The book contains 3 main sections:

  1. A history of software development (parts I and II of the book)
  2. Principles for software development (parts III and IV of the book)
  3. Guidelines for software architecture (parts V and VI of the book)

The first section is interesting for cultural knowledge, but not very informative otherwise. It describes some of the advances that made languages what they are today and it explains the reasoning behind a lot of the constraints we have today.

The second section is the "theoretical" part of the book. The first five chapters describe SOLID principles, which we have all read about in a lot of other books, and the last three describe similar principles defined for components (instead of classes and interfaces). These are important to understand and is the main part of the book.
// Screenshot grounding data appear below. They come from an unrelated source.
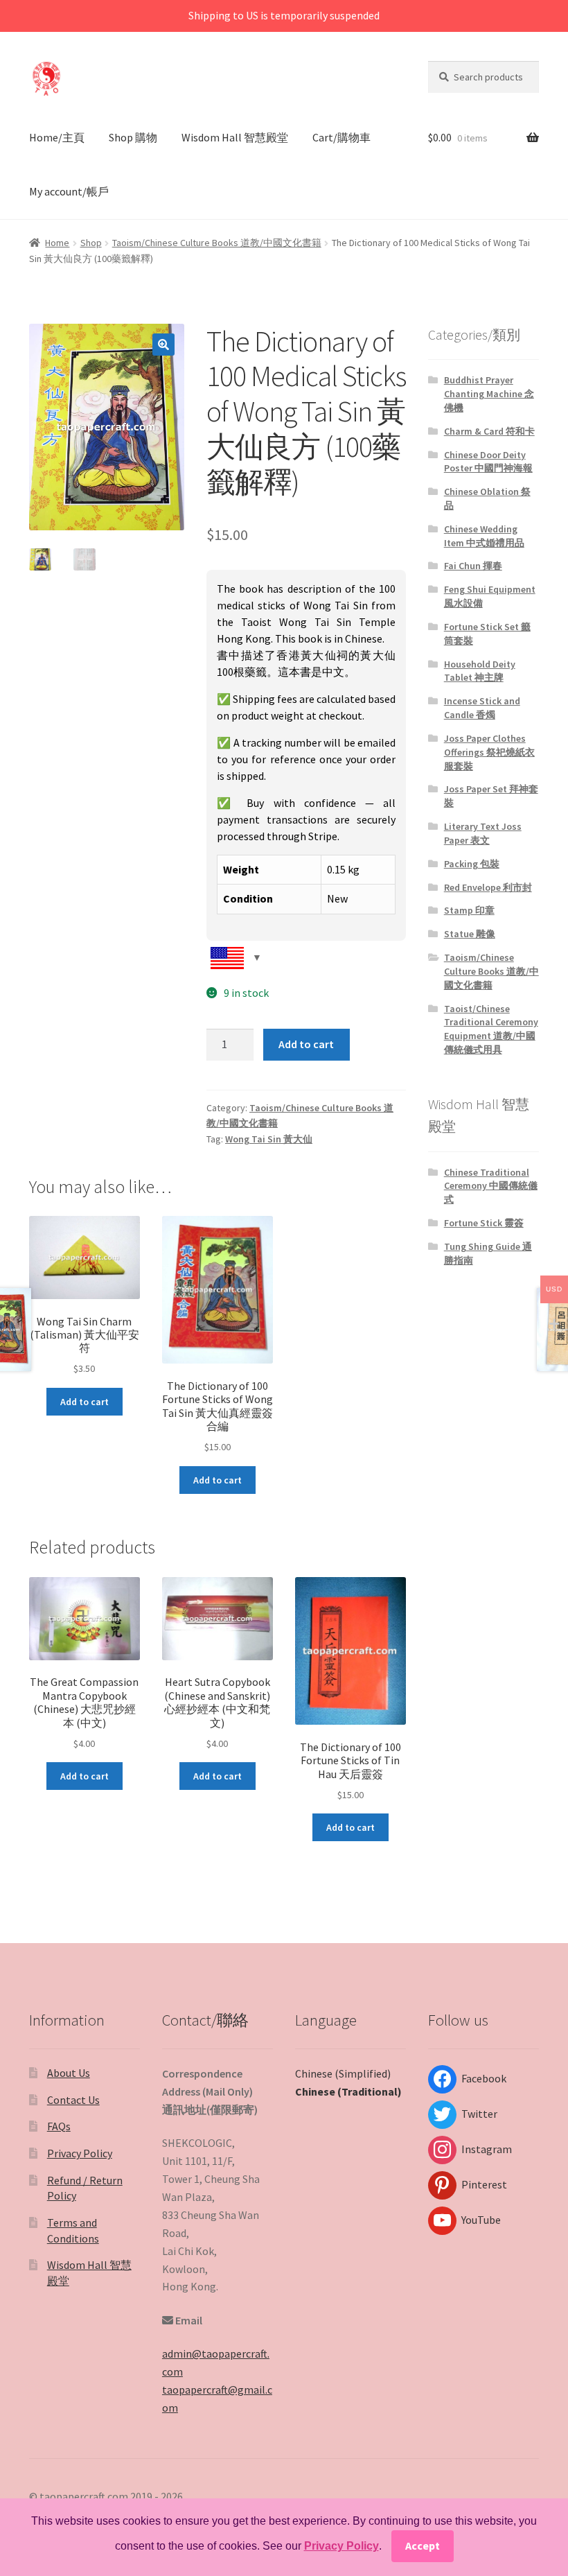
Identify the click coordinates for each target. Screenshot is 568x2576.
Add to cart (306, 1044)
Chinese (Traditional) (348, 2091)
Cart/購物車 (341, 137)
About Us (68, 2073)
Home (57, 242)
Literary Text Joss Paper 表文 (483, 833)
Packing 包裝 (471, 864)
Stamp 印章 (469, 910)
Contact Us (73, 2100)
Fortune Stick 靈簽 (484, 1223)
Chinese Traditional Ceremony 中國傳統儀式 (491, 1186)
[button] (163, 344)
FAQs (59, 2126)
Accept (422, 2545)
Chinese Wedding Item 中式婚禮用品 (484, 536)
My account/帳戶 (69, 191)
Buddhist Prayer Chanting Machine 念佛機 (489, 394)
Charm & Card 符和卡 (489, 431)
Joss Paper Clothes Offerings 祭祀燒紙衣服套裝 (489, 752)
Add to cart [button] (84, 1401)
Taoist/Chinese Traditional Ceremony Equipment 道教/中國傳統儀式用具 (491, 1029)
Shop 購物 (133, 137)
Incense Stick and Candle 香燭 (482, 708)
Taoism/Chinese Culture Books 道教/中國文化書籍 (216, 242)
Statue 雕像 (469, 934)
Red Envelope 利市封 (488, 887)
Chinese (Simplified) (343, 2073)
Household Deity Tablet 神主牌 (479, 671)
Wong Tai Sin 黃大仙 (268, 1139)
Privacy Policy (79, 2153)
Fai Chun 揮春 (473, 565)
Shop (91, 242)
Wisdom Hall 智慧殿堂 (234, 137)
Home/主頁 (57, 137)
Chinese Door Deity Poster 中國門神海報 (488, 462)
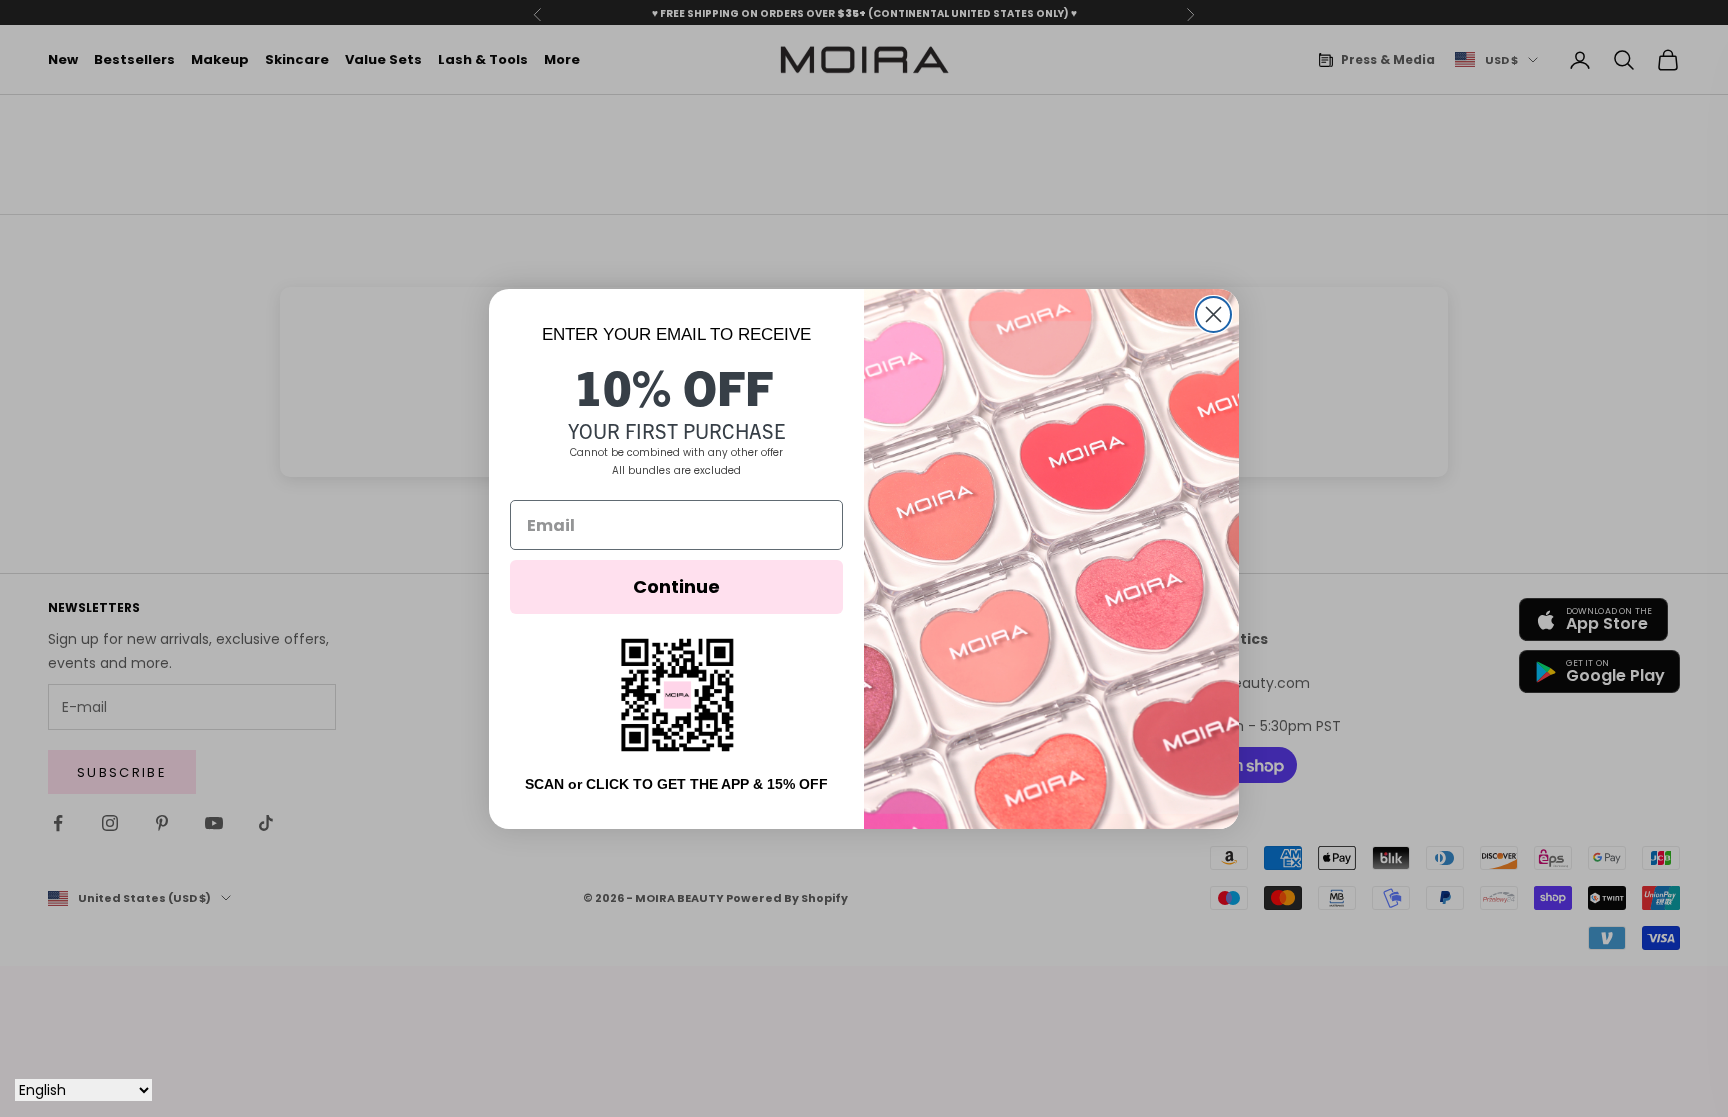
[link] (677, 694)
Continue (676, 586)
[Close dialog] (1213, 314)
The third section is an "application" of the principles describes in the second section. I found a lot of the examples repeated a lot of the information, especially the Details section (part VI). I also think the examples weren't complete in the sense that they don't really present the solution, only the problem. The last chapter (appropriately named "The Missing Chapter" as it was written by Simon Brown as what seems to be an attempt to fix the book) presents the best example and describes the options and decisions that would happen in a real world case.

Who is this book for?

I'm still wondering how to answer this question. As described above, the book presents a lot of useless and/or known information to most advanced developers while presenting new information that would be too advanced for novice developers.

What should be read in this book?

If you consider yourself a novice developer, and have never had to work with multiple projects/assemblies/modules: the beginning of the book is excellent for you but you might have trouble understanding the component principles and guidelines, a good challenge nonetheless. If you've worked with bigger projects and would like to understand how other developers/architects in your development teams think: start at the component principles (part IV).

What should be retained from this book?

Architecture is about making the least amount of concrete decisions that would force you in a corner, or about making the most amount of abstract decisions that leave options available, however you want to read it. Some decisions will facilitate development but make deployment harder, others will do the opposite. The component principles help you put SOLID principles (pun intended) around larger groupings of objects to help guide those decisions. Each project is different and must be treated differently in regards to it's architecture.

How does proper code apply to clean architecture?

Clean Architecture was derived from Uncle Bob's Clean Code and as such is very relevant in writing proper code. Just like design patterns help make changes and additions to a subset of objects easier down the line, software architecture should help make changes and additions to the whole system easier down the line.